### Input
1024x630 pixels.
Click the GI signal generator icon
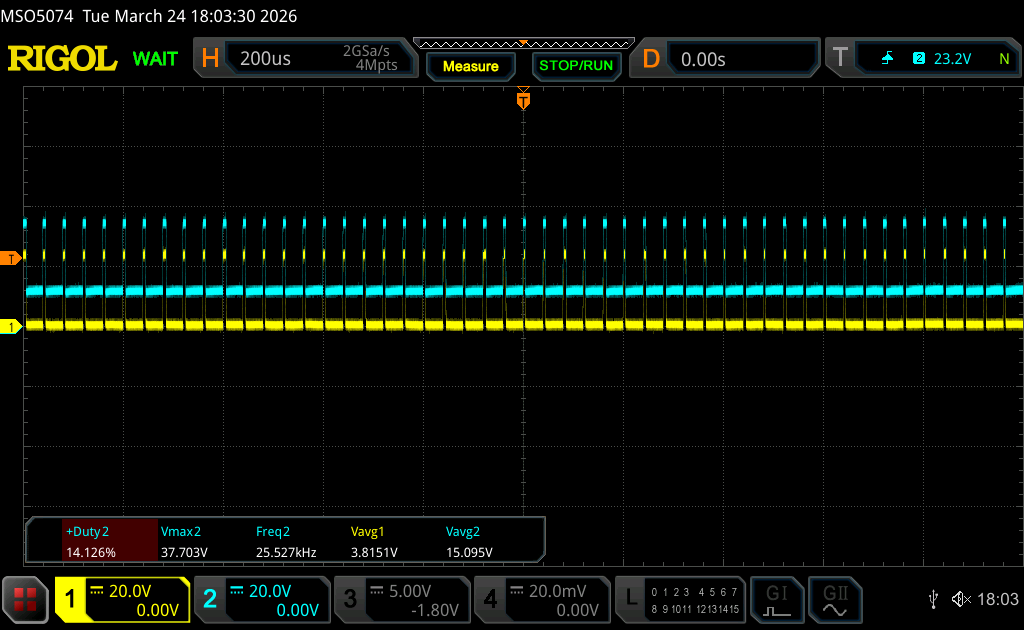point(777,599)
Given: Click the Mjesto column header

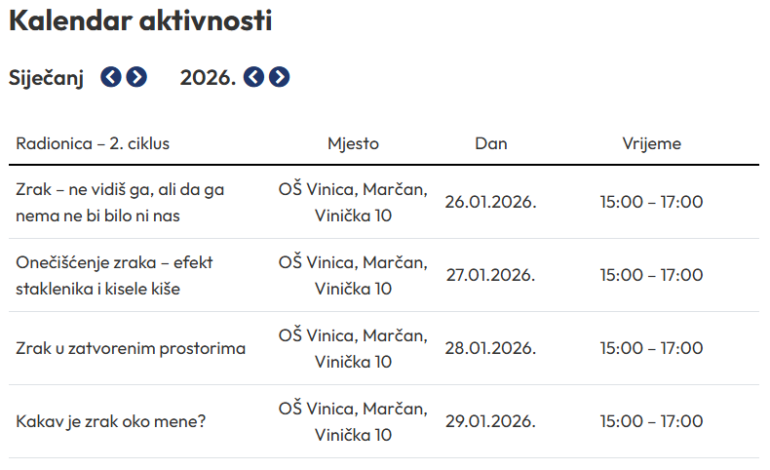Looking at the screenshot, I should 353,143.
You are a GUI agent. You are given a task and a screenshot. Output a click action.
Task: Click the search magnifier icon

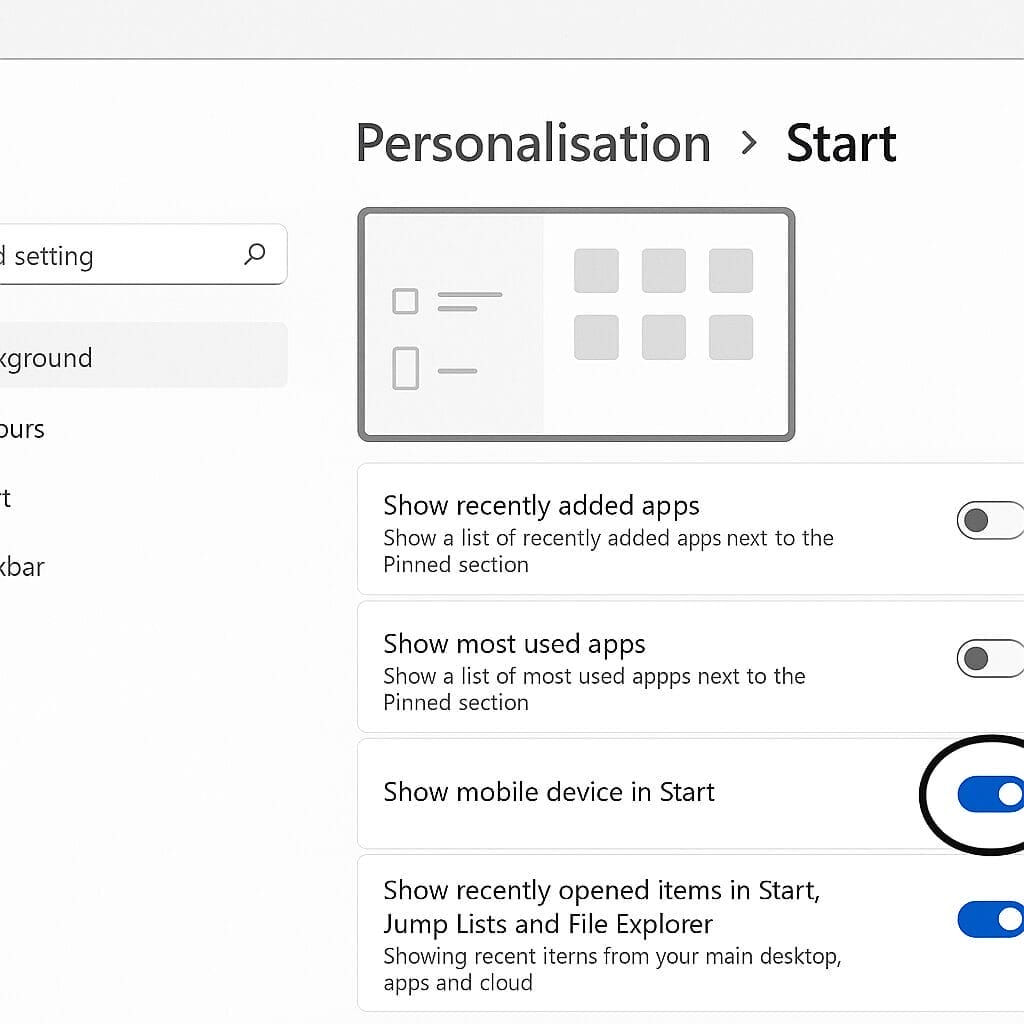click(x=254, y=255)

### What you need to do
Output every line of the items above verbatim, omitting the pictures.

### Right answer
1024x630 pixels.
Click the GI signal generator icon
point(777,599)
Given: Click the Mjesto column header

Looking at the screenshot, I should 353,143.
You are a GUI agent. You are given a task and a screenshot. Output a click action.
Task: Click the search magnifier icon

click(x=254, y=255)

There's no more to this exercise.